The Danger of Assuming They Know
“They know that”. Possibly one of the most growth-stunting phrases in a leader’s mind. We tend to assume that others know what we know. The ideas have floated around in our own heads or in closed-door meetings for weeks (or months, or years), but they’re coming out-of-the-blue to others. We have to talk about them rather than assume others already share our head space.
Talk About What?
Here are some things you might be under-communicating because you assume others already understand them:
- Values – If your values represent what’s truly important to you, they should be constantly on your lips. Not just the pithy statements, but fresh stories of how you’re seeing them applied and appreciation for those who apply them.
- Mission – Never let the people who will make your mission succeed (or not!) forget what the target is. Continually clarify what success looks like and what it takes to create it.
- Objectives – Organizational objectives get accomplished by teams accomplishing their objectives; teams accomplish their objectives by individuals accomplishing theirs. Continually help each person connect the dots between their activities and organizational success.
- Changes – Nothing stretches the communication skills of a leader like change. If you want buy-in and not just compliance, people need to understand WHY the personal sacrifices the change will require of them are worth it. Change is highly emotional: Listen—listen—listen and seek to understand.
If you’re the hard-data-analytical-type, get good at telling stories that paint a picture of the outcomes you envision. Stories engage the intellect and the emotions to deepen comprehension and motivation. If you’re a natural storyteller, be sure to include some hard data in your conversations. The analytical types will appreciate it.
You Should be Bored
It’s been said that if you’re not bored with a topic, you haven’t begun to communicate it to your followers yet. Think about it: You may have said the same thing to ten different audiences, but each of them may have only heard it once. You’re bored and they’re just getting their first glimpse into what you’ve been talking about for weeks and thinking about even longer. That kind of boredom is a price you need to be willing to pay to be an effective leader. When they start rolling their eyes and thinking, “here we go again with that topic” you’ll know the idea is just starting to sink in. Don’t stop yet – keep drilling it home!
Talk (2-Way) vs. Speak (1-Way)
One of the definitions of talk includes the word, “exchange”. You can tell people what you’re thinking, or you can engage them in a dialog.
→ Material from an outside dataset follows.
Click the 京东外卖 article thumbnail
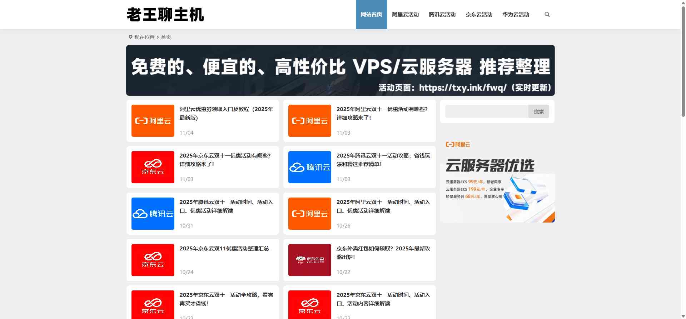The image size is (686, 319). (x=309, y=260)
Telling may seem more efficient, but that’s short-term thinking. If you want to energize people to give their best efforts, you want their buy-in. That means getting their brains to move beyond passive listening to active processing of ideas.
You know you’re making progress when, unsolicited, they begin repeating your own words back to you. Even better is when you overhear them using your key phrases with others when they don’t know you’re listening.